- Relator(a)
- Jose Roberto Freire Pimenta
- Órgão julgador
- 3ª Turma
- Data do julgamento
- 20/11/2024
- Data de publicação
- 29/11/2024
TST – Agravo 1000145-27.2019.5.02.0411, Rel. Jose Roberto Freire Pimenta, 3ª Turma, j. 20/11/2024, p. 29/11/2024
EMENTA: AGRAVO. AGRAVO DE INSTRUMENTO EM RECURSO DE REVISTA. DECISÃO DENEGATÓRIA COM FUNDAMENTO NO ARTIGO 255, INCISO III, ALÍNEAS "A" E "B", DO REGIMENTO INTERNO DO TRIBUNAL SUPERIOR DO TRABALHO . Não merece provimento o agravo, pois não desconstitui os fundamentos da decisão monocrática pela qual se entendeu pela não ocorrência da doença ocupacional e se indeferiram os pedidos obreiros correlatos à configuração da responsabilidade civil da reclamada. PRELIMINAR DE NULIDADE DO ACÓRDÃO REGIONAL POR NEGATIVA DE PRESTAÇÃO JURISDICIONAL. Não há falar em nulidade do acórdão regional por negativa de prestação jurisdicional, uma vez que o Regional expressamente se manifestou sobre o fato de o expert não ter tido acesso ao último setor de trabalho da autora, tendo entendido que tal fato, apesar de reprovável, não invalida a prova pericial, já que a prova testemunhal não favoreceu a tese obreira. A Corte de origem entendeu, ainda, que os documentos apresentados pela reclamante também foram elididos pela prova testemunhal, pelo que inexiste nexo causal/concausal entre as atividades por ela desenvolvidas e o labor na reclamada. Verifica-se, assim, o mero inconformismo da autora com o resultado do julgamento no que não lhe foi favorável. Agravo desprovido. RESPONSABILIDADE CIVIL. INDENIZAÇÃO POR DANOS MORAIS E MATERIAIS. NULIDADE DA DISPENSA. REINTEGRAÇÃO NO EMPREGO. DOENÇA OCUPACIONAL NÃO CONFIGURADA. MATÉRIA FÁTICA. SÚMULA Nº 126 DO TST. A respeito da responsabilidade civil da reclamada , a Corte de origem entendeu que o trabalho desenvolvido pela reclamante não é causa nem concausa das doenças que a acometeram (lesão de manguito rotador e doença inflamatória em cotovelo).

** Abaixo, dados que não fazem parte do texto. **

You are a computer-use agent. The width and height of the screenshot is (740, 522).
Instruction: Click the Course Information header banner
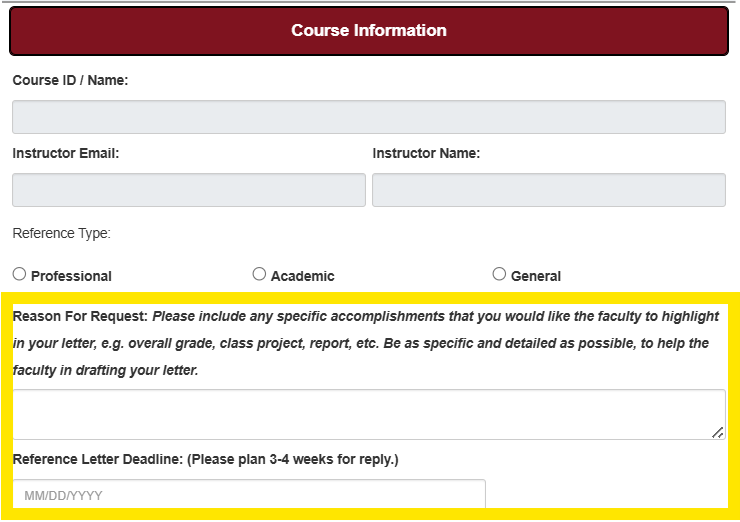(x=369, y=30)
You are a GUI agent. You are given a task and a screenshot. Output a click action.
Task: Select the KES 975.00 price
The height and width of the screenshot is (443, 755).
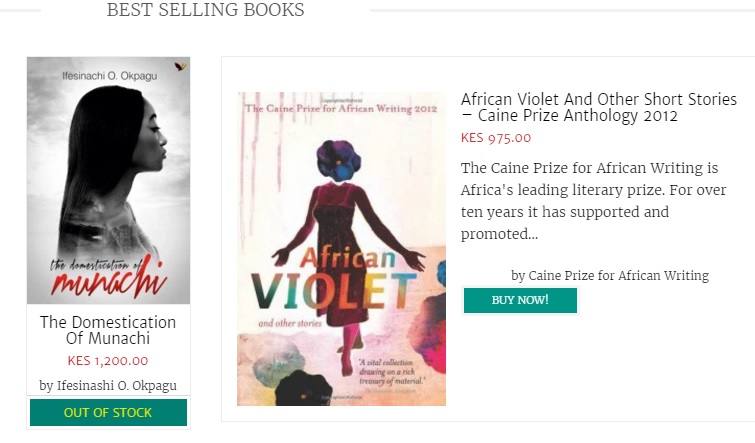coord(496,138)
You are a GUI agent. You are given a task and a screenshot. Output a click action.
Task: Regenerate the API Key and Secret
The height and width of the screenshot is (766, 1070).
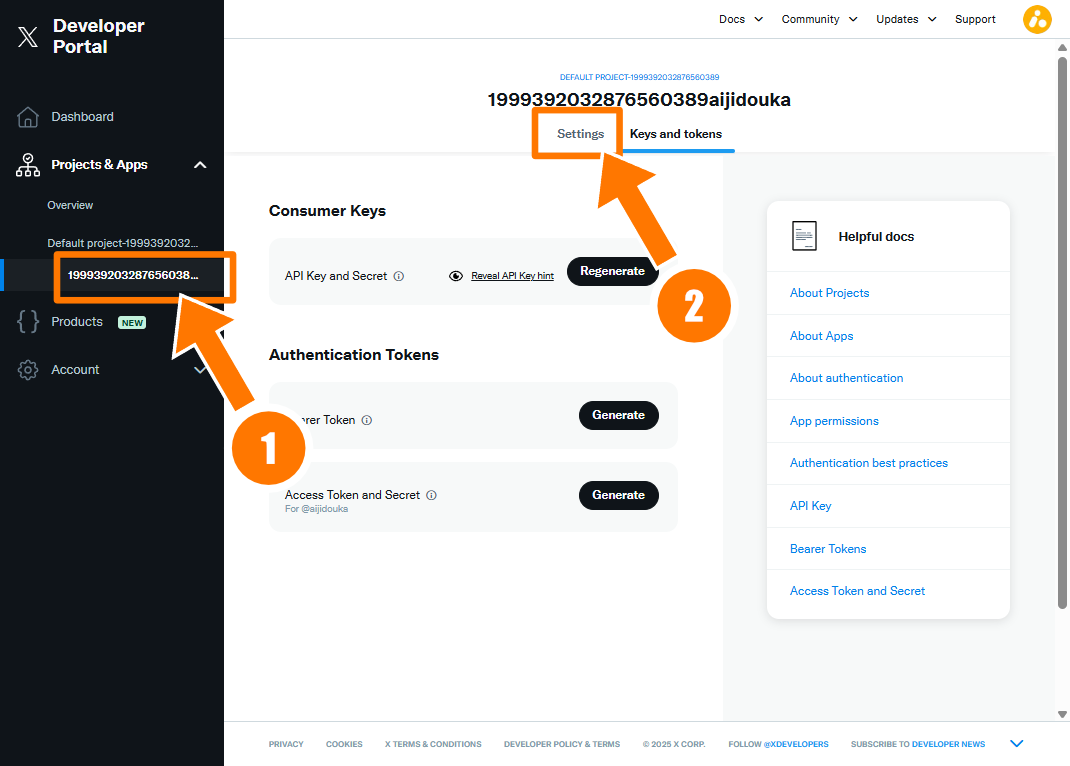(x=612, y=271)
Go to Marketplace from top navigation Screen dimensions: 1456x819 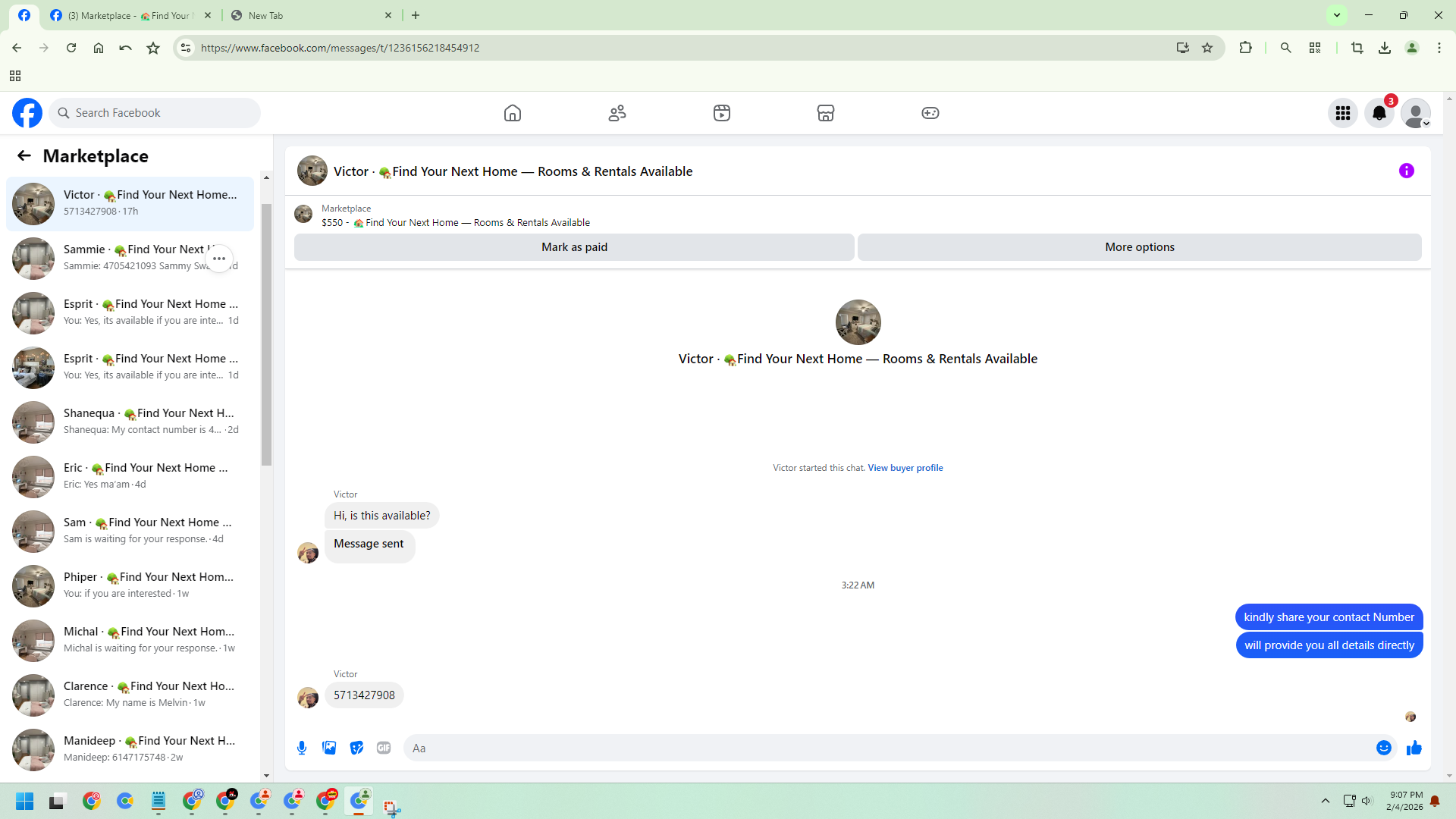point(825,113)
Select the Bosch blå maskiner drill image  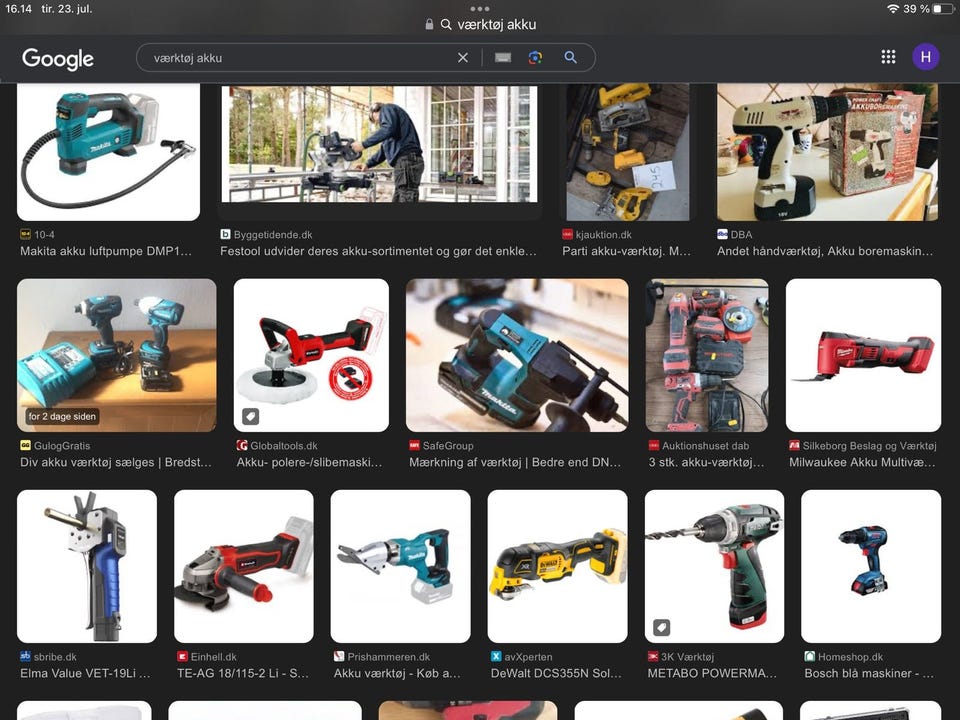pos(870,565)
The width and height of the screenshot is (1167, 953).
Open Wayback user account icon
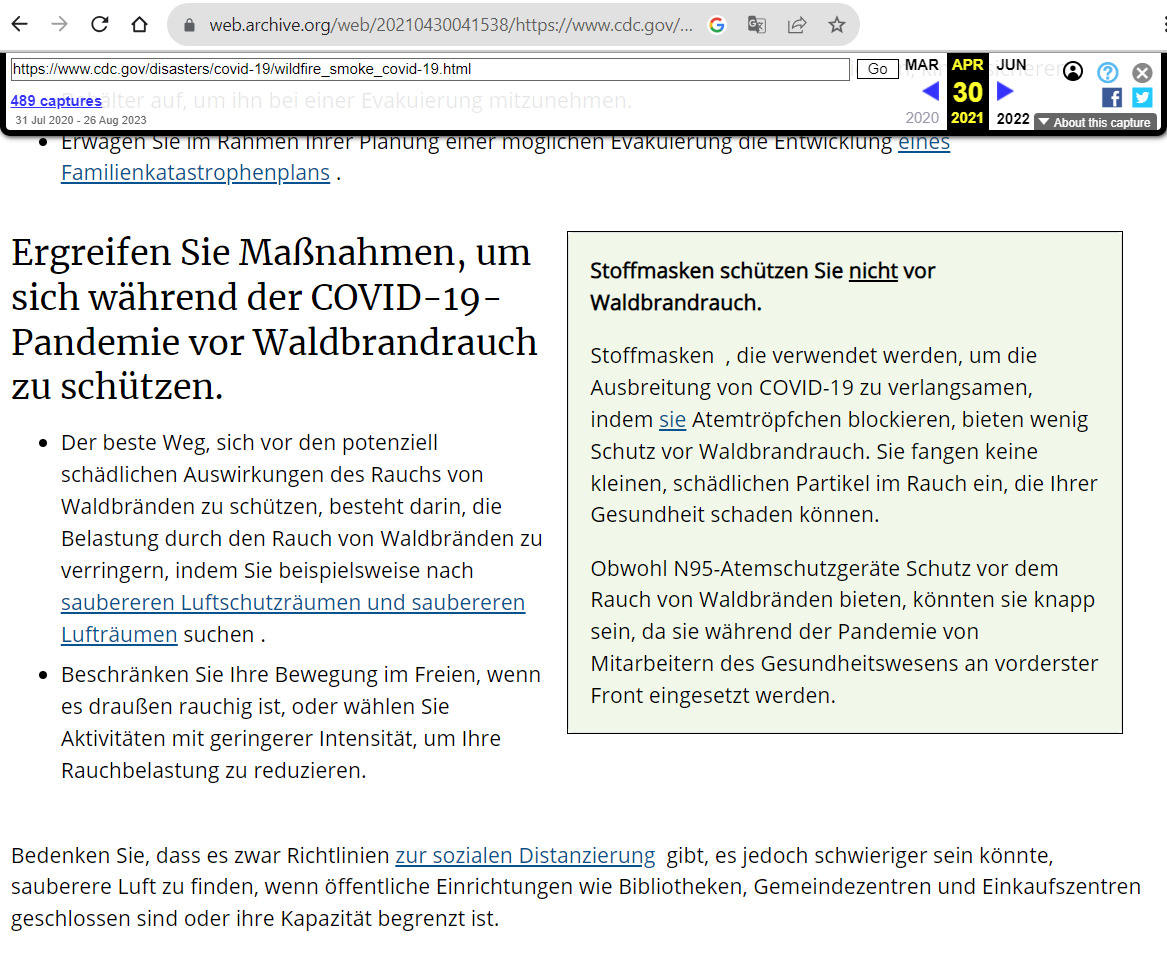pyautogui.click(x=1073, y=71)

O Tribunal a quo consignou que "os elementos fáticos probatórios existentes nos autos não permitem concluir pela relação de causalidade ou concausalidade entre as atividades desenvolvidas na empresa reclamada e a patologia apresentada pela autora, muito menos incapacidade laboral, o que afasta a responsabilidade da reclamada". Assim, para se entender pela configuração da doença ocupacional, como pretende a autora, seria necessário reexaminar as provas dos autos, procedimento vedado nesta instância recursal de natureza extraordinária, nos termos da Súmula nº 126 desta Corte. Agravo desprovido. (Tribunal Superior do Trabalho (3ª Turma). Acórdão: 1000145-27.2019.5.02.0411. Relator(a): JOSE ROBERTO FREIRE PIMENTA. Data de julgamento: 20/11/2024. Juntado aos autos em 29/11/2024.)